Censorship

Mao-Gate-of-Heavenly-Peace.jpgThe Chinese Communist Party has long used censorship techniques as a means to maintain political stability through suppressing dissent. Under Mao Zedong, the Communist Party exercised near total control over Chinese media outlets and severely punished individuals who publicly criticized the Party. Laogai Research Foundation founder and executive director Harry Wu, for instance, spent 19 years in labor camps as punishment for criticizing the Soviet Communist Party, an act for which he was labeled a “counter-revolutionary rightist.” Hardly an isolated case, countless Chinese citizens have been jailed in China’s vast Laogai System for doing nothing more than expressing opinions.

Today, the Chinese Communist Party continues to vigorously suppress dissent. Particularly sensitive topics include democracy, the 1989 Tiananmen Square Massacre, the Falun Gong religious movement, ethnic independence movements, central government corruption, the personal wealth of powerful officials, and police brutality.

The advent of the Internet brought new challenges and opportunities for the Communist Party to suppress dissent. In addition to enabling people to communicate and connect in ways previously unimaginable, the Internet has empowered public security forces, allowing them to easily monitor and track political dissidents. Dubbed the Golden Shield, China’s Internet censorship apparatus does much more than block access to information. The Golden Shield also connects the various agencies and levels of command within the Public Security Bureau and stores a wealth of information on countless Chinese citizens. This system enables authorities to identify citizens on the street through facial recognition technology and then instantaneously obtain an array of personal information. Such information includes political behavior, familial relationships, and Internet browsing history. This technology has played an integral role in official campaigns to capture and subsequently torture dissidents. As Chinese IT companies initially lacked the technological expertise to design such a vast censorship and surveillance system, Western companies, most notably Cisco Systems, Inc., equipped Chinese with necessary network infrastructure.
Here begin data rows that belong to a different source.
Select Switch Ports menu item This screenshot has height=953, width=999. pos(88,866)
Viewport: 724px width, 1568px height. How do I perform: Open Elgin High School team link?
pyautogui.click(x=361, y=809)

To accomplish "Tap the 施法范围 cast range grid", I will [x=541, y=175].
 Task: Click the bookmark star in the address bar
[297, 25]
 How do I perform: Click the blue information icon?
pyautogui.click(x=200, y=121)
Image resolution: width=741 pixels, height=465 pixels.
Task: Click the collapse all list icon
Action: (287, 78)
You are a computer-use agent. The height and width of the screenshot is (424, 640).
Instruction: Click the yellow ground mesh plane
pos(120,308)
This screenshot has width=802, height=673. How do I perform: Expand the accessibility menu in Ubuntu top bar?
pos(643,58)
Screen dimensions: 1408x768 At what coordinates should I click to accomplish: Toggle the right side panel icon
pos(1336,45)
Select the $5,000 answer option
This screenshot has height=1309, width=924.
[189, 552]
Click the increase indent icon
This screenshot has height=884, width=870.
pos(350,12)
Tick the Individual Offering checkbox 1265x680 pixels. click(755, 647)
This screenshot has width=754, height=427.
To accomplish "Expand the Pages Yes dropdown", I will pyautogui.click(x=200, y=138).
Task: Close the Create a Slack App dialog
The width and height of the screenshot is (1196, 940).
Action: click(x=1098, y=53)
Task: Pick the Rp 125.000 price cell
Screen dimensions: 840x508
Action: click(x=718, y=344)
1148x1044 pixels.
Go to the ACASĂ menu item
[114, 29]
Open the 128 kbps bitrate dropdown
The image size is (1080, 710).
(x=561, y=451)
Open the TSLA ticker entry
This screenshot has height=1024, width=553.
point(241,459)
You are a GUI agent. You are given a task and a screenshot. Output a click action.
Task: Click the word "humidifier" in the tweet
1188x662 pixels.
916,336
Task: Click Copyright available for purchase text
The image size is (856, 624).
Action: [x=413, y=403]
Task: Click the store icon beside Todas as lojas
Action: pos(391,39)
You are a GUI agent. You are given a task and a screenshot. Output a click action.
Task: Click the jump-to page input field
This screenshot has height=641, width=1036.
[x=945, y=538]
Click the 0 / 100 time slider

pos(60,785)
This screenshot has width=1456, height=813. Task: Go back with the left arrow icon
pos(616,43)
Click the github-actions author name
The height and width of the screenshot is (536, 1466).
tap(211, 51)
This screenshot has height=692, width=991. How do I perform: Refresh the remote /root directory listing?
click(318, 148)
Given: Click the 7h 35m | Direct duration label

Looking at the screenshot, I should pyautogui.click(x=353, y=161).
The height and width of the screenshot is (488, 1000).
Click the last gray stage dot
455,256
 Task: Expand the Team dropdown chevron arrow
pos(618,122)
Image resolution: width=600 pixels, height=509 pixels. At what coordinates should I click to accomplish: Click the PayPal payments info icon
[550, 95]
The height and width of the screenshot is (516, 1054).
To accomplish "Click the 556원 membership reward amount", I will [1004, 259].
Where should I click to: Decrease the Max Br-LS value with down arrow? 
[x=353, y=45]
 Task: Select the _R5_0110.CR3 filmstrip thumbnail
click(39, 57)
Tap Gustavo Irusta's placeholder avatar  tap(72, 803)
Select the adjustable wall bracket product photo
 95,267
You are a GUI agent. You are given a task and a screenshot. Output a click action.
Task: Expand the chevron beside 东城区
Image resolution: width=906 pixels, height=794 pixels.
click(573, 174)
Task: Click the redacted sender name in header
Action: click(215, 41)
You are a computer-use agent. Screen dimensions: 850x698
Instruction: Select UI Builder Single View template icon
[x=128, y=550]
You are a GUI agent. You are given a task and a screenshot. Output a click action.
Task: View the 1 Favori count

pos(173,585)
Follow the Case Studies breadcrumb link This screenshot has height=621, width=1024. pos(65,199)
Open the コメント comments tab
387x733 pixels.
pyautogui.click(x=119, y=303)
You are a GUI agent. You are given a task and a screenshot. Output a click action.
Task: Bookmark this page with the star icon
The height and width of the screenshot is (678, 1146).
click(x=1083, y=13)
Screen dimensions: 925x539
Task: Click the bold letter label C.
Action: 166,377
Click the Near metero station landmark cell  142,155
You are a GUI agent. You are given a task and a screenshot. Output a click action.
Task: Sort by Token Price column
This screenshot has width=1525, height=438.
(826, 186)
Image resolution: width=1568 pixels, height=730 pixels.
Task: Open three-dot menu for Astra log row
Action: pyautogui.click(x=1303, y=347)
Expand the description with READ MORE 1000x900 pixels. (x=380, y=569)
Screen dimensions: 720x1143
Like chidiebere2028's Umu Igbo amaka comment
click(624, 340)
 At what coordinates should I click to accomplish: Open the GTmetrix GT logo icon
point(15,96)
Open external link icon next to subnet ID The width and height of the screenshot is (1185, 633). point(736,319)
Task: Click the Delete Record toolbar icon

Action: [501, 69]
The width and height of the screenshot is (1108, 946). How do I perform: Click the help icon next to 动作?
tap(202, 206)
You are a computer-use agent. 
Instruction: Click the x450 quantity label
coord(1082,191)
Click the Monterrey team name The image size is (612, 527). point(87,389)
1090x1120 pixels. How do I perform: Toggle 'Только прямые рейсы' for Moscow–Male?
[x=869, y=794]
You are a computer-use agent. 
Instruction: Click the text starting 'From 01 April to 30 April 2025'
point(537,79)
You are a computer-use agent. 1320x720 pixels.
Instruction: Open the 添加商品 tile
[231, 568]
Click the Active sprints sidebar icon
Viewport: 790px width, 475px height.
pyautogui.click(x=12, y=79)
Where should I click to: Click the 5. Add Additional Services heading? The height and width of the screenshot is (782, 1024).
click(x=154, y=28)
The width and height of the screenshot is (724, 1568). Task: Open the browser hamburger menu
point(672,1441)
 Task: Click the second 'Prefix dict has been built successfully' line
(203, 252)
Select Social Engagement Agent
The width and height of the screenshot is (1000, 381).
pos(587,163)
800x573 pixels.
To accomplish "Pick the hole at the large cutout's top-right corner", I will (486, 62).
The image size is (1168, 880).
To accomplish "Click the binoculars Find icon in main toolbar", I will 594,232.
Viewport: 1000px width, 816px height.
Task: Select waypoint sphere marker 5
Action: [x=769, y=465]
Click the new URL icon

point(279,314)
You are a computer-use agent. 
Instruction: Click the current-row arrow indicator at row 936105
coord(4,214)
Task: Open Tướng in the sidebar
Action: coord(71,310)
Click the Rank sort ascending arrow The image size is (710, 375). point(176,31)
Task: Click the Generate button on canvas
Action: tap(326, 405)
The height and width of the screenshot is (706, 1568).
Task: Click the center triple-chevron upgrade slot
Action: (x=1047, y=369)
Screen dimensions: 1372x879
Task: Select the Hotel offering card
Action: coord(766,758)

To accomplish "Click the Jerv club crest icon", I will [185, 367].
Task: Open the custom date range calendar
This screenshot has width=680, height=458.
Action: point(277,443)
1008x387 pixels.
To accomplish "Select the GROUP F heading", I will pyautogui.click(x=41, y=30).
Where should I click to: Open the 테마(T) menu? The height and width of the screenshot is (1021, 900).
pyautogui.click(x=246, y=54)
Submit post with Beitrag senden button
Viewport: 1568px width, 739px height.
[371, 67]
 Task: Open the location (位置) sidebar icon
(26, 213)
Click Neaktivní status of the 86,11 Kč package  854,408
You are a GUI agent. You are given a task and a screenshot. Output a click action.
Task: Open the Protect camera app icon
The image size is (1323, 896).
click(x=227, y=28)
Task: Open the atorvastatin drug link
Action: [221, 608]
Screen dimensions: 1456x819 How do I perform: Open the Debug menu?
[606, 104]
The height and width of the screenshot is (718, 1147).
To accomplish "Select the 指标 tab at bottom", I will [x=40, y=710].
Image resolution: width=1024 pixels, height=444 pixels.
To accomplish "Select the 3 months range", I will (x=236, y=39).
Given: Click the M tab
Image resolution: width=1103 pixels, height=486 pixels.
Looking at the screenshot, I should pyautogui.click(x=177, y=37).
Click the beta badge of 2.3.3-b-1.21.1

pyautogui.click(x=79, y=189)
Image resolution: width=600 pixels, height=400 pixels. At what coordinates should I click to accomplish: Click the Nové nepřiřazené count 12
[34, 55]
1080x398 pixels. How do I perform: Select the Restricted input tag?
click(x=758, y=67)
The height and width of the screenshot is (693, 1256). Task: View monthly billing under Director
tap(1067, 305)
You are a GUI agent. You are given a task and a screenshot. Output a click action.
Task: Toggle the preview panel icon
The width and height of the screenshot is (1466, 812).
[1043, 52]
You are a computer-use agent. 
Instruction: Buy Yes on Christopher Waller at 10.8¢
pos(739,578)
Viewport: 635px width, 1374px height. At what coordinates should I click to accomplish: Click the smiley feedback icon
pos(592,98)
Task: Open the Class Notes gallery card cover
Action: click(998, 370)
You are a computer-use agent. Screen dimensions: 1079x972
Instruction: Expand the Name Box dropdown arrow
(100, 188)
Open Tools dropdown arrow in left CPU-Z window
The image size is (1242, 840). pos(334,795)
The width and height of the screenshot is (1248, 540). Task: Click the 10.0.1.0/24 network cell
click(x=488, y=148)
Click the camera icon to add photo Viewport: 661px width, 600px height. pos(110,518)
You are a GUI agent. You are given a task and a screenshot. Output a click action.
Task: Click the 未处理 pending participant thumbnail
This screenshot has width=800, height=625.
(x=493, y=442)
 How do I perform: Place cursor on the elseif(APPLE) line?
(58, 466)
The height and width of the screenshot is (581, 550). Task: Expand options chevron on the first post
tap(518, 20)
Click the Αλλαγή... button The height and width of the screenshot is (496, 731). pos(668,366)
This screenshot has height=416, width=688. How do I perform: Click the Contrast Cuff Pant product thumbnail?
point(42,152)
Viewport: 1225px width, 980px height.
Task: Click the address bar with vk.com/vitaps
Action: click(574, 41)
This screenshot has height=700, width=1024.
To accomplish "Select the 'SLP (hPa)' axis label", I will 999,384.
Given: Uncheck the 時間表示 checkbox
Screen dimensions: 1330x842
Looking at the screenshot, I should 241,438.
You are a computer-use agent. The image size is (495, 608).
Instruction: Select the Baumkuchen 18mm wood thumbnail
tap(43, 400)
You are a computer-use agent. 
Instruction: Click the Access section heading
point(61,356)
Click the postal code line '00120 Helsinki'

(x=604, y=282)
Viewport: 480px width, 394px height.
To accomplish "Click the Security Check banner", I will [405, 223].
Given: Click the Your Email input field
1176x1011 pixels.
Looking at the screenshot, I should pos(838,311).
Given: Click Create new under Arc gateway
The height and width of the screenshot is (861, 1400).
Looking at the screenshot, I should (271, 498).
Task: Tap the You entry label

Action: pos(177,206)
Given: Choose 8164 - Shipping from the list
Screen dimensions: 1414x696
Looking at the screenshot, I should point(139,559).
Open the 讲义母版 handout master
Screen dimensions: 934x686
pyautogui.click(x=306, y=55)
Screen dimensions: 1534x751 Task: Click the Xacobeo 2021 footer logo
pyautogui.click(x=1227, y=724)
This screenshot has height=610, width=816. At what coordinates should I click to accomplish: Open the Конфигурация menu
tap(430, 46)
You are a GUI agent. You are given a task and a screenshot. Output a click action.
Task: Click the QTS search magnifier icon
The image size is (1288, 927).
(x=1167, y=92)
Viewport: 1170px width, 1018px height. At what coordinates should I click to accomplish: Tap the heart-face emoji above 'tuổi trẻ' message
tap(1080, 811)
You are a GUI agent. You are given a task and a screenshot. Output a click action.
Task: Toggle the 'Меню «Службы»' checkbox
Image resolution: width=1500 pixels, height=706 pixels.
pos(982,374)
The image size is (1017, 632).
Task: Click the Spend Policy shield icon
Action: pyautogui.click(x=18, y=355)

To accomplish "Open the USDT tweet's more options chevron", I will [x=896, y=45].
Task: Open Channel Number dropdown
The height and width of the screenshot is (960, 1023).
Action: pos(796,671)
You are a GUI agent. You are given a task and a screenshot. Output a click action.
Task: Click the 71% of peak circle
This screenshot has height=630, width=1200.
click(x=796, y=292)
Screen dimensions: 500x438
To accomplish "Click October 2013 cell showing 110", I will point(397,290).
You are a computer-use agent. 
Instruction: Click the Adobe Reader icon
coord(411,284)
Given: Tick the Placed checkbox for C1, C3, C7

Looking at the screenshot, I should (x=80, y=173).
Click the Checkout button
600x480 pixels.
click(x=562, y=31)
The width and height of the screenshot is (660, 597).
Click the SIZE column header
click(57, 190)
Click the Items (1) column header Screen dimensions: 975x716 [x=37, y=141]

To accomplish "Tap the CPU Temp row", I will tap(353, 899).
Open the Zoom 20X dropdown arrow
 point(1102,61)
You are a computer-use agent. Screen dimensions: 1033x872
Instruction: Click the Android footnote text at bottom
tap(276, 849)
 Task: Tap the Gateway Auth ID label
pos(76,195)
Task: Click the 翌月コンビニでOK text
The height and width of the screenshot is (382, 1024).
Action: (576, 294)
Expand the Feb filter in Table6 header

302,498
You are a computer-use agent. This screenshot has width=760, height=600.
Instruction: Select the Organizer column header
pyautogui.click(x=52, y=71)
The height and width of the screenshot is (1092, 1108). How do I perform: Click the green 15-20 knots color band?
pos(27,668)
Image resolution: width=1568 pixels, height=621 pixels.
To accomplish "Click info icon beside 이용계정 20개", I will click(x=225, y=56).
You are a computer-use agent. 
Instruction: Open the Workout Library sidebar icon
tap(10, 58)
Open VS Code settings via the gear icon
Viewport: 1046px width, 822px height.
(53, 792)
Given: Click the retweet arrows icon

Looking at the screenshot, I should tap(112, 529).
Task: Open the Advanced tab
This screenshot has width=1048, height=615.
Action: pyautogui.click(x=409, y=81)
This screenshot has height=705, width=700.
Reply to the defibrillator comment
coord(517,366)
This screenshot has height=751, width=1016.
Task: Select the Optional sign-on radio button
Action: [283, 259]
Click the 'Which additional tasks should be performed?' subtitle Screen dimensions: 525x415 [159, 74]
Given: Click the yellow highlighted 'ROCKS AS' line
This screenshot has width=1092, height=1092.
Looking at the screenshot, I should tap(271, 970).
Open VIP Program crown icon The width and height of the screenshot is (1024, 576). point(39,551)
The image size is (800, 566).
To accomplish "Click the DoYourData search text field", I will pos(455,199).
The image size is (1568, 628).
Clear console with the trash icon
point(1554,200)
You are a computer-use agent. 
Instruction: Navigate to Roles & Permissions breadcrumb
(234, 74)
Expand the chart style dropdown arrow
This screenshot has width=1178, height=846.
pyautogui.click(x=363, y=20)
Chinese authorities also continue to rely on arbitrary detention methods to suppress dissent. Activists who organize public expressions of dissent and petitioners who travel to Beijing to protest abuses of power face potential prolonged detention in various types of jails. Such facilities include black jails, law education centers, and psychiatric hospitals. In addition, authorities have increasingly formally arrested dissidents for publicly protesting, subsequently putting them on trial for “inciting subversion of the state.” Examples of this practice include the jailing of 2010 Nobel Peace Prize winner Liu Xiaobo and more recently, the arrests of participants in the New Citizen Movement, most notably law professor Xu Zhiyong. Defendants accused of committing politically sensitive crimes are often denied basic substantive and procedural due process protections. Jailing activists silences dissent through physically removing dissidents from society and discouraging potential reformers from speaking out for fear of retaliation.

In addition to vigorously suppressing dissent on the street and in cyberspace, the Communist Party continues to exert control over virtually all domestic print, television, and radio outlets. Media organizations that resist heavy-handed censorship efforts, such as Southern Weekend and Bing Dian, have endured severe sanctions for asserting editorial independence. As a result of these mechanisms of control, China ranked 173 out of 179 countries surveyed in Reporters Without Borders’ 2013 Press Freedom Index.